He’s old, grey and rich at this point (and played with dignity by Javier Bardem, notwithstanding his Chaplin-esque walk, possibly a result of his character’s self-documented 600-odd sexual conquests); but soon we are whisked back from the 1930s to coastal Colombia in 1879 – the younger Unax Ugalde taking the role with the dubious help of a prosthetic nose bridge. As an eager, idealistic mother’s boy, Florentino serenades newly arrived Fermina, only for his hopes to be dashed – for ever it seems – by the obstruction of her nouveau riche father (the habitually OTT John Leguizamo).
Newell’s film is brave in many ways – some may say foolhardy – in that the drama, endlessly drawn out as it is, is subservient to an ethos, almost a remembrance or a dream of a long-buried idea of romantic honour, teased out faithfully in subtle, sweetly accepting and gently ironic scenes by scriptwriter Ronald Harwood.

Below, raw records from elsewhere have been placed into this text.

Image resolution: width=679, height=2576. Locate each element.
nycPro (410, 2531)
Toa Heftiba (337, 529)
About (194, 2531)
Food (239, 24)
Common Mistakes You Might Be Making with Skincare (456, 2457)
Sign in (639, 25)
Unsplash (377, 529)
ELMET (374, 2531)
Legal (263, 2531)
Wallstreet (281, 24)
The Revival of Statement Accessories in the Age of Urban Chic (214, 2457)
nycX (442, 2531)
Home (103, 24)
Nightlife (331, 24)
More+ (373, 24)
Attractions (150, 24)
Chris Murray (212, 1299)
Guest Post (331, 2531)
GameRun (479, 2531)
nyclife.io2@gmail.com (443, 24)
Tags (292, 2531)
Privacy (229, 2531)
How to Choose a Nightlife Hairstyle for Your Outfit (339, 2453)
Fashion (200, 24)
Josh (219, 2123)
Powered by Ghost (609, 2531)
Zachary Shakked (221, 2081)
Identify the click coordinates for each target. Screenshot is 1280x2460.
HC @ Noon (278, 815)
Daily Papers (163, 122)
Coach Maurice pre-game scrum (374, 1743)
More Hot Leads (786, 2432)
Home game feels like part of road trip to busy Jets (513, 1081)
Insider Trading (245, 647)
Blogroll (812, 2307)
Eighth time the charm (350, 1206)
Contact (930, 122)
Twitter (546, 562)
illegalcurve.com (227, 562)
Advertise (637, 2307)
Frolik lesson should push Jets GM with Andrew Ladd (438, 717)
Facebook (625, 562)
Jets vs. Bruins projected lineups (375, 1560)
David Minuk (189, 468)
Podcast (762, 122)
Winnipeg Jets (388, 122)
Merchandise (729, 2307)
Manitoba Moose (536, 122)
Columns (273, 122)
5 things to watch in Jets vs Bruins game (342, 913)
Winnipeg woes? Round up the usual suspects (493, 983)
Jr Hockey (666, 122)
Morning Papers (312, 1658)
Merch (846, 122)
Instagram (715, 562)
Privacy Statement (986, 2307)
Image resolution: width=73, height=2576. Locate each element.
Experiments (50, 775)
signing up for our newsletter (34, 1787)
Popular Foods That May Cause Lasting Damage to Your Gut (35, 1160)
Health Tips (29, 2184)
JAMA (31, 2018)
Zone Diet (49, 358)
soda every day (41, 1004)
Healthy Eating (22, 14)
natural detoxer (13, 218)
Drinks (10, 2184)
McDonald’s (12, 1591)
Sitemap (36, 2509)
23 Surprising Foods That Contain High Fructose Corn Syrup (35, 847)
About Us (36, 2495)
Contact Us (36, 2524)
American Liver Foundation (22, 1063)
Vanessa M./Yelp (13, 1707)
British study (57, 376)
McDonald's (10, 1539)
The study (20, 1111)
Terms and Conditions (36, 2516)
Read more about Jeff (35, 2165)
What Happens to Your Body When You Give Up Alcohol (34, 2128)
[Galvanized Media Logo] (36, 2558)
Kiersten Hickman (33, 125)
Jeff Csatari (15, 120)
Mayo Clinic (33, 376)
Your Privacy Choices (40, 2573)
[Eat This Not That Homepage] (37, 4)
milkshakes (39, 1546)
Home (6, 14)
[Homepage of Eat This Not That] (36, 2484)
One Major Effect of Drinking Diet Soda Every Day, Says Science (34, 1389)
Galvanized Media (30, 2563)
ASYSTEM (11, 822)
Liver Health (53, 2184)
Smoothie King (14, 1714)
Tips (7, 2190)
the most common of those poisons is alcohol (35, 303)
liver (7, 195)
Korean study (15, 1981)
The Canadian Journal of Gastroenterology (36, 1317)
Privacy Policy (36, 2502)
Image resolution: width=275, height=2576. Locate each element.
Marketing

But one can’t escape the dead weight of the ‘quality’ cinematography of Stephen Frears’ lensman Affonso Beato nor the alienating effect of the cakes of make-up and self-advertising set design that always cloak and enervate period literary adaptations such as this. Bardem’s performance is touching and quietly unexpected but, overall, the film’s appeal is disappointingly narrow: for patient literature buffs with a stomach for candid geriatric sex.